#### Kaynak metin:
Tefsir-i kebirde bu ayet-i kerimelerin tefsirinde buyruluyor ki: Îsa ın davet için gönderdiği zatlar, Antakya halkının kendilerini yalanlamaları sebebiyle bıkkınlık ve gevşeklik göstermediler. Bilakis; “Hakikaten, size (Allahın emri ile sizi imana davet için) gönderilmiş elçileriz” sözlerini ısrarlı olarak tekrarladılar. “Rabbimiz biliyor ki…” diyerek, bu sözlerini yeminle tekid ettiler, pekiştirdiler. Allah biliyor demek, yemin yerindedir. Olmamış bir şeyde, bu işin olmadığını bile bile olduğunu kastederek; “Allah biliyor ki, bu iş böyle oldu” demek, imandan çıkmaya, ceza ve azaba sebeptir. Çünkü böyle demekle yalan söylemiş ve yalanına haşa Hak tealayı şahid tutmak istemiş olmaktadır.

Yukarıda meali geçen 15. ayet-i kerimede de bildirildiği gibi, Antakyalılar, vazifeli elçilere; “… Siz de bizim gibi insansınız. Bizden üstün bir meziyetiniz yoktur (ki, iddia ettiğiniz gibi bir işle vazifelendirilmiş olasınız)…” demişlerdi. İşte, elçilerin; “Rabbimiz biliyor ki” sözlerinde. Antakyalıların sözlerine cevap vardır. Yani; “Allah her şeyi bilir ve her şeye kadirdir. İşte Allah bizi bu vazife için seçti” dediler.

#### Verilen görev A:
Aşağıdaki kayıtlarda "Click the Generate button for Order number" ifadesini içeren satırdan kayıtların sonuna kadar olan bölümü, her satır ayrı bir dize olacak şekilde JSON listesine dönüştür. Boş satırları listeye alma, resimleri de yanıta ekleme.

#### Çıkarılan veriler:

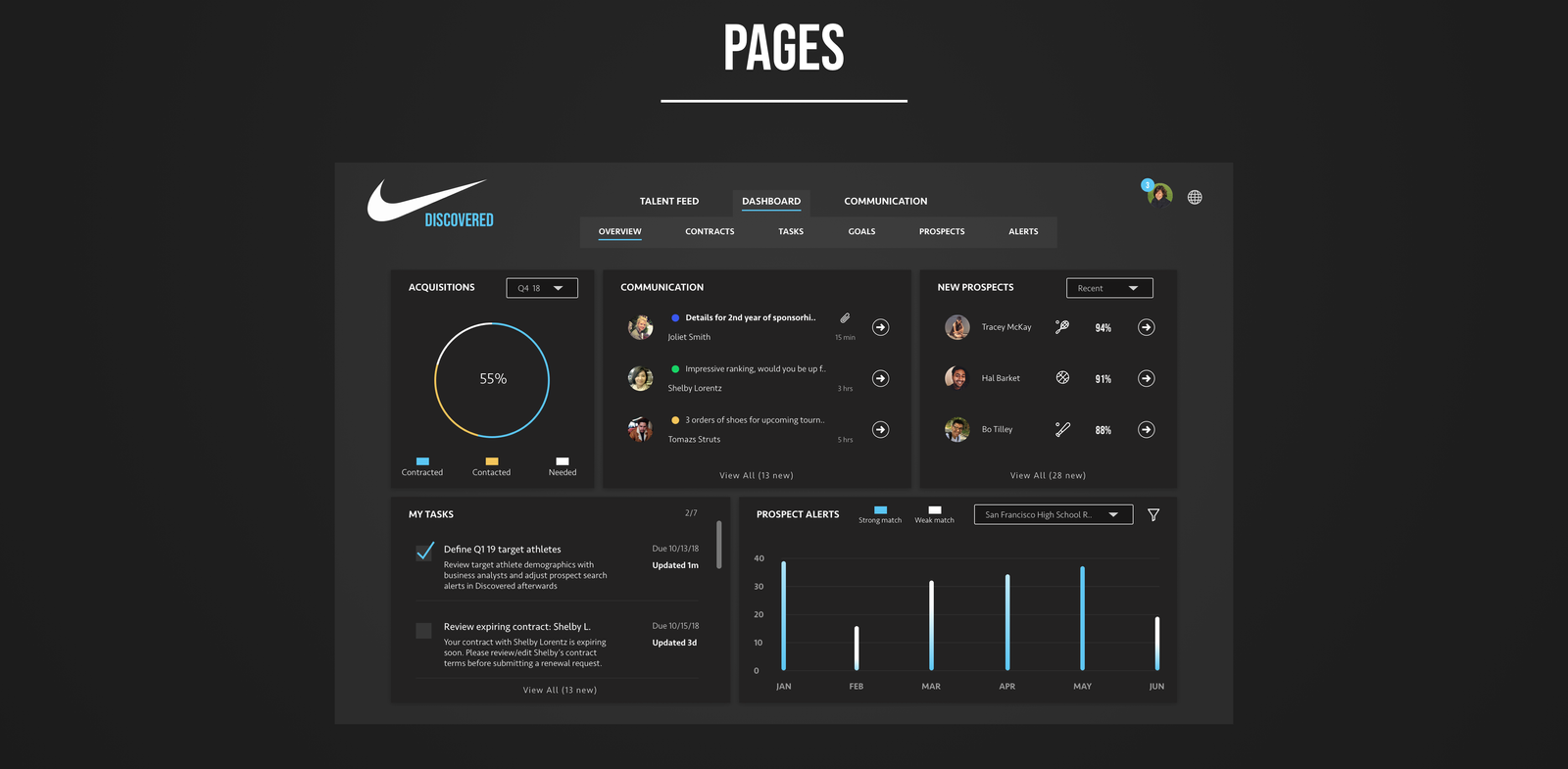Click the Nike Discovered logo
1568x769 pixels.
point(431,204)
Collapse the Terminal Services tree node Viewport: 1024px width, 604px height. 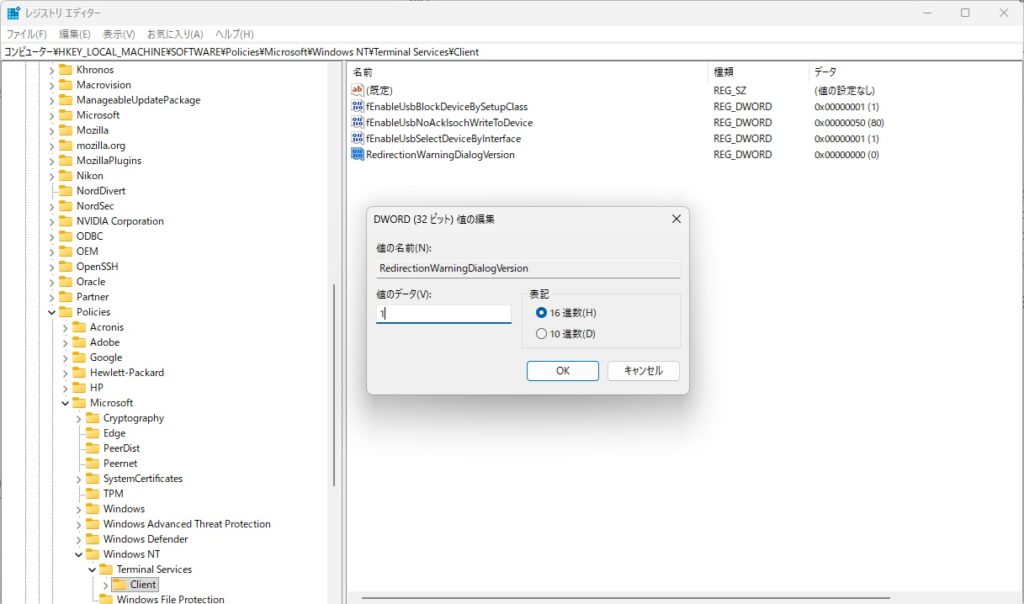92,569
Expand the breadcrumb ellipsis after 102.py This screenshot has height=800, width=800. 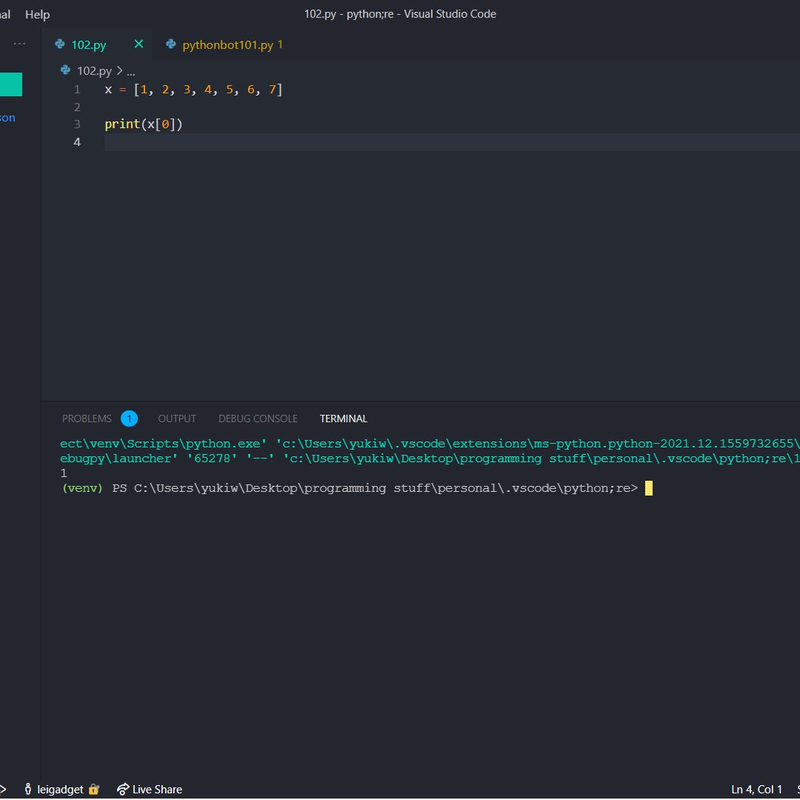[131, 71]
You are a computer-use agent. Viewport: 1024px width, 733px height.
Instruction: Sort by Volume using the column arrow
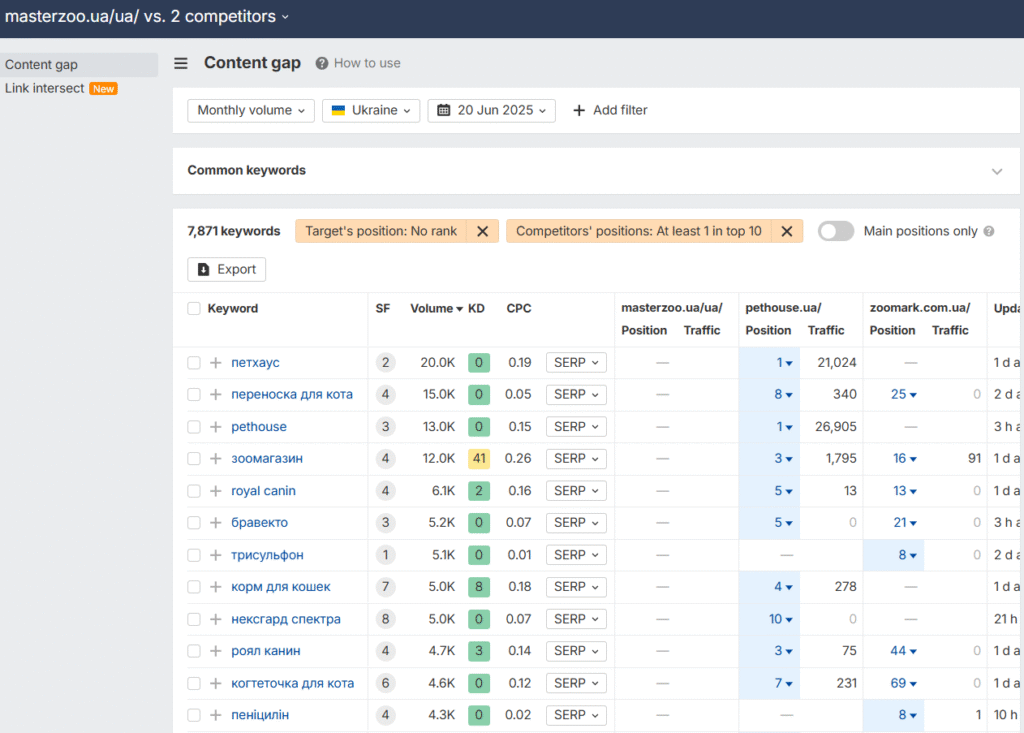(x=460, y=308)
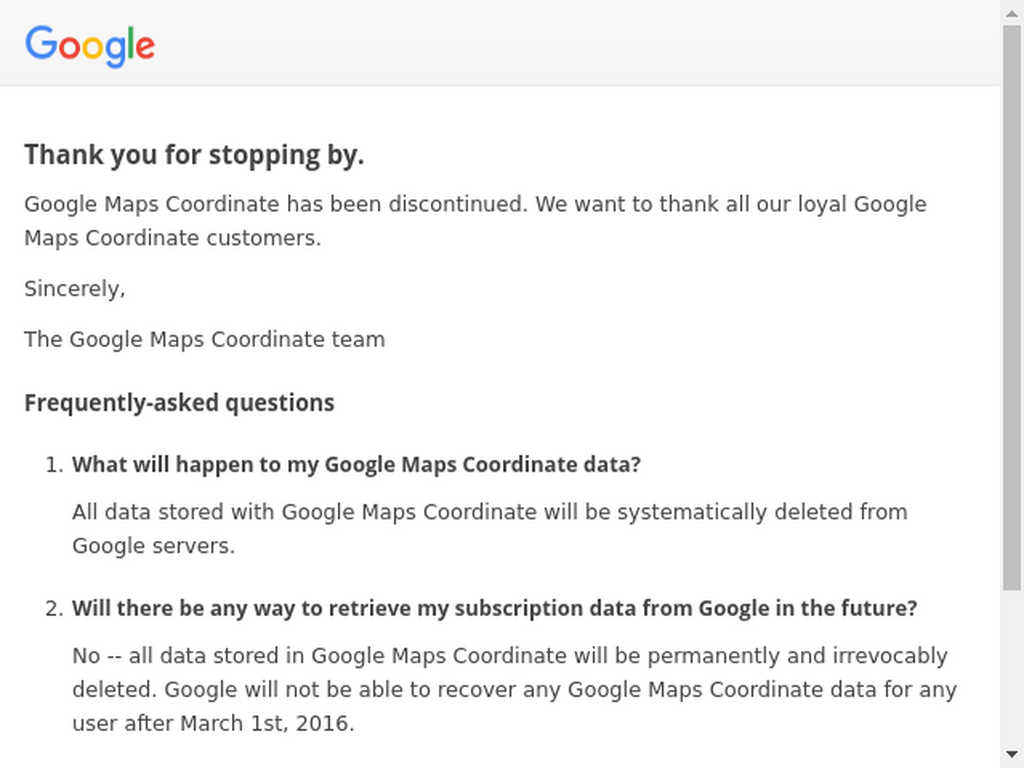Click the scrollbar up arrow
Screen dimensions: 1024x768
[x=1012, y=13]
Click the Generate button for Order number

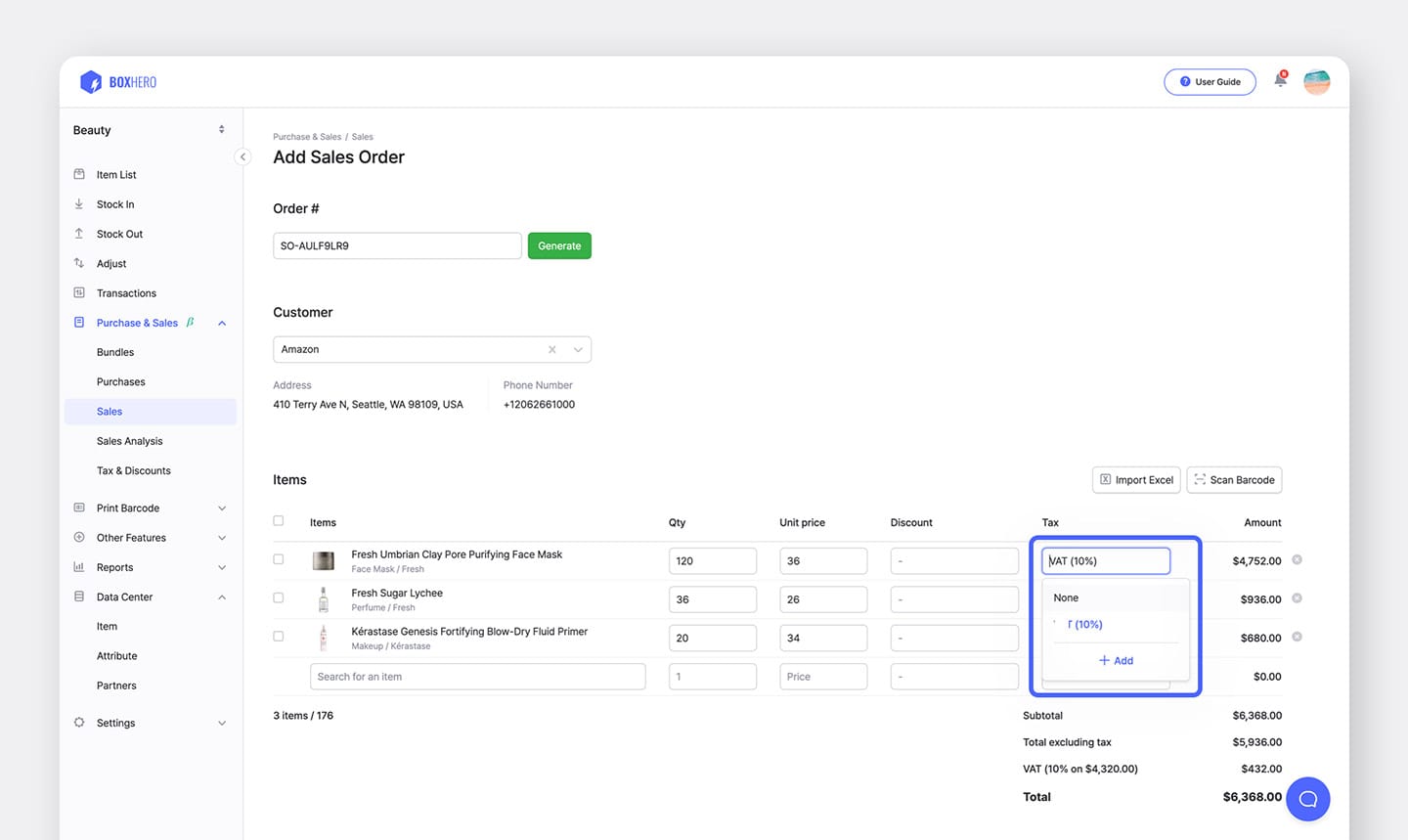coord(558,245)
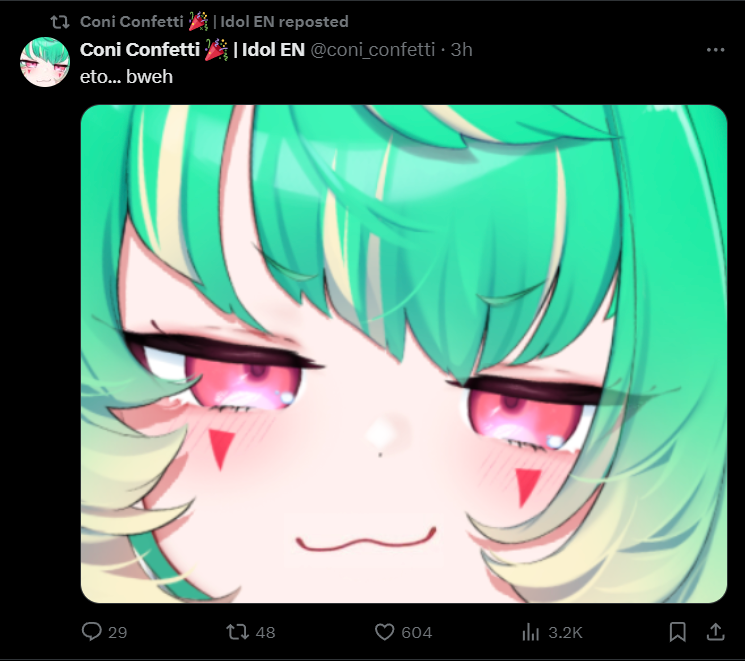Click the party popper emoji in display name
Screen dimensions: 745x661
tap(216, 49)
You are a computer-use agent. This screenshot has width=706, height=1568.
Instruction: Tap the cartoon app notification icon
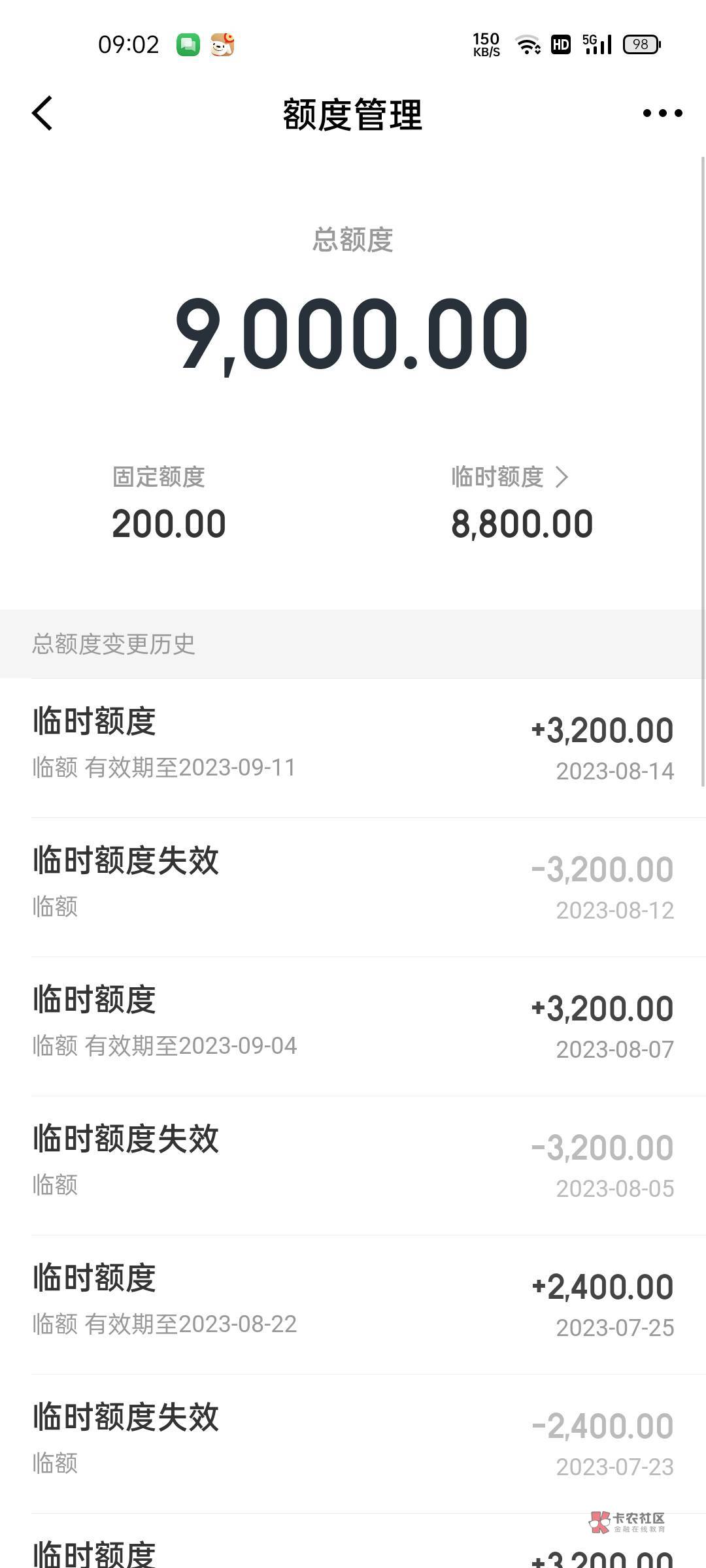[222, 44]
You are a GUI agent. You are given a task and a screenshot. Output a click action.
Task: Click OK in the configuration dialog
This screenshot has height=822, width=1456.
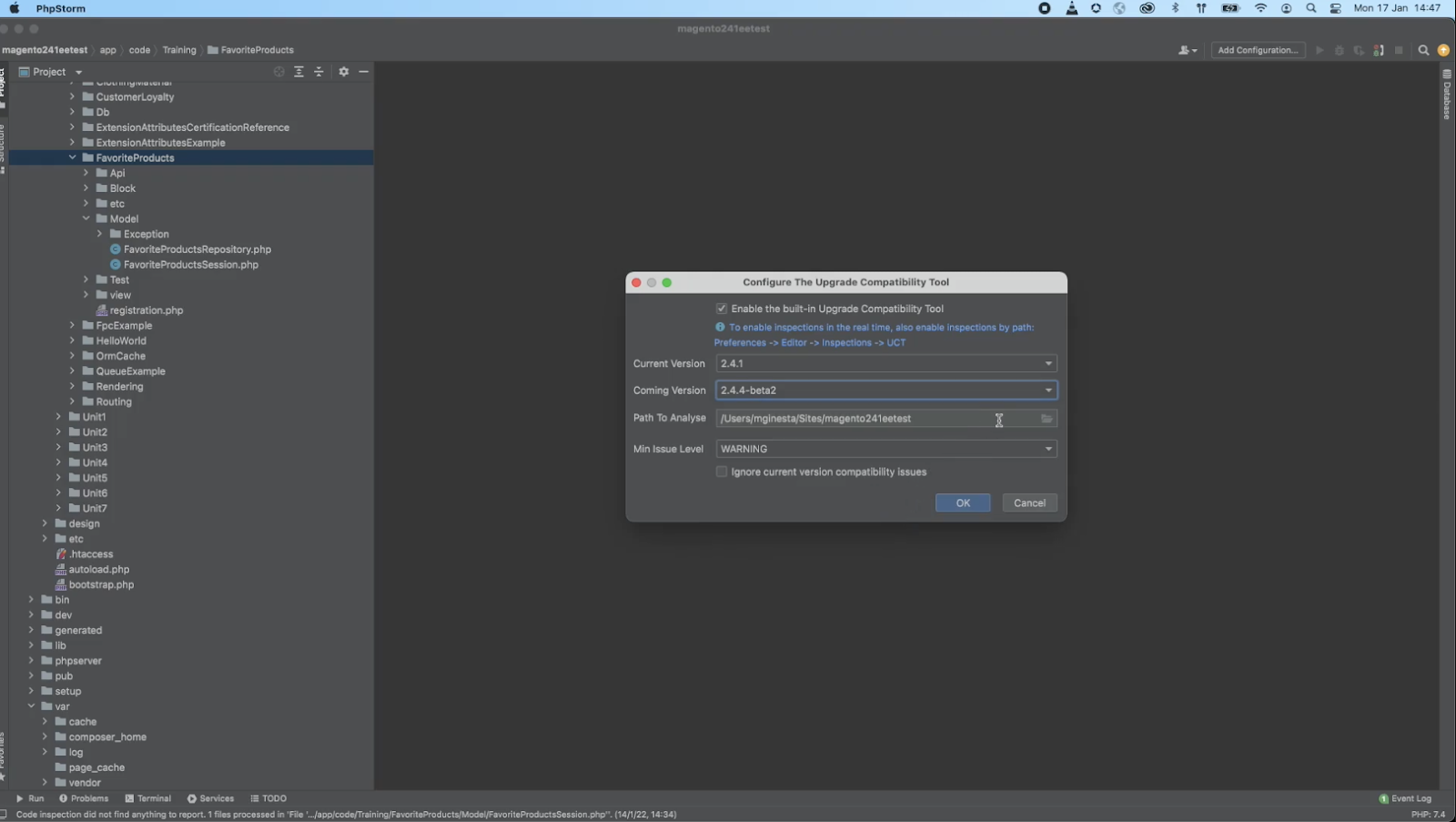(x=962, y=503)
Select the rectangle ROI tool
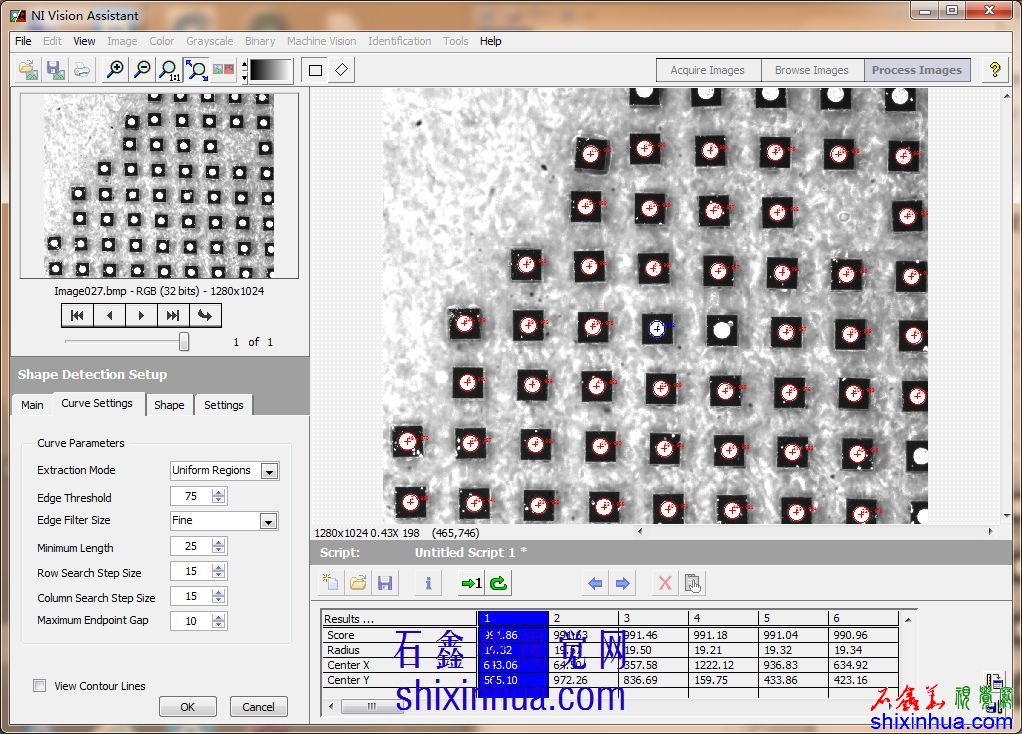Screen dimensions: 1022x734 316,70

#### Verilen görev B:
Kaynak metni iki cümleyle özetle.

#### Yanıt A:
[
  "Click the Generate button for Order number",
  "coord(558,245)",
  "Click the party popper emoji in display name",
  "Screen dimensions: 745x661",
  "tap(216, 49)",
  "You are a computer-use agent. This screenshot has width=706, height=1568.",
  "Instruction: Tap the cartoon app notification icon",
  "[222, 44]",
  "You are a GUI agent. You are given a task and a screenshot. Output a click action.",
  "Task: Click OK in the configuration dialog",
  "This screenshot has height=822, width=1456.",
  "(x=962, y=503)",
  "Select the rectangle ROI tool",
  "Screen dimensions: 1022x734 316,70"
]

#### Yanıt B:
Antakya halkına gönderilen elçiler yalanlandıkları hâlde gevşeklik göstermediler, elçi olduklarını ısrarla tekrarlayıp "Rabbimiz biliyor ki" diyerek bunu yeminle pekiştirdiler; olmamış bir iş için bile bile "Allah biliyor ki" demek ise imandan çıkmaya, ceza ve azaba sebeptir. Elçilerin bu sözü, onları kendileri gibi insan sayan Antakyalılara verilmiş bir cevaptır: Allah her şeyi bilir, her şeye kadirdir ve onları bu vazife için seçmiştir.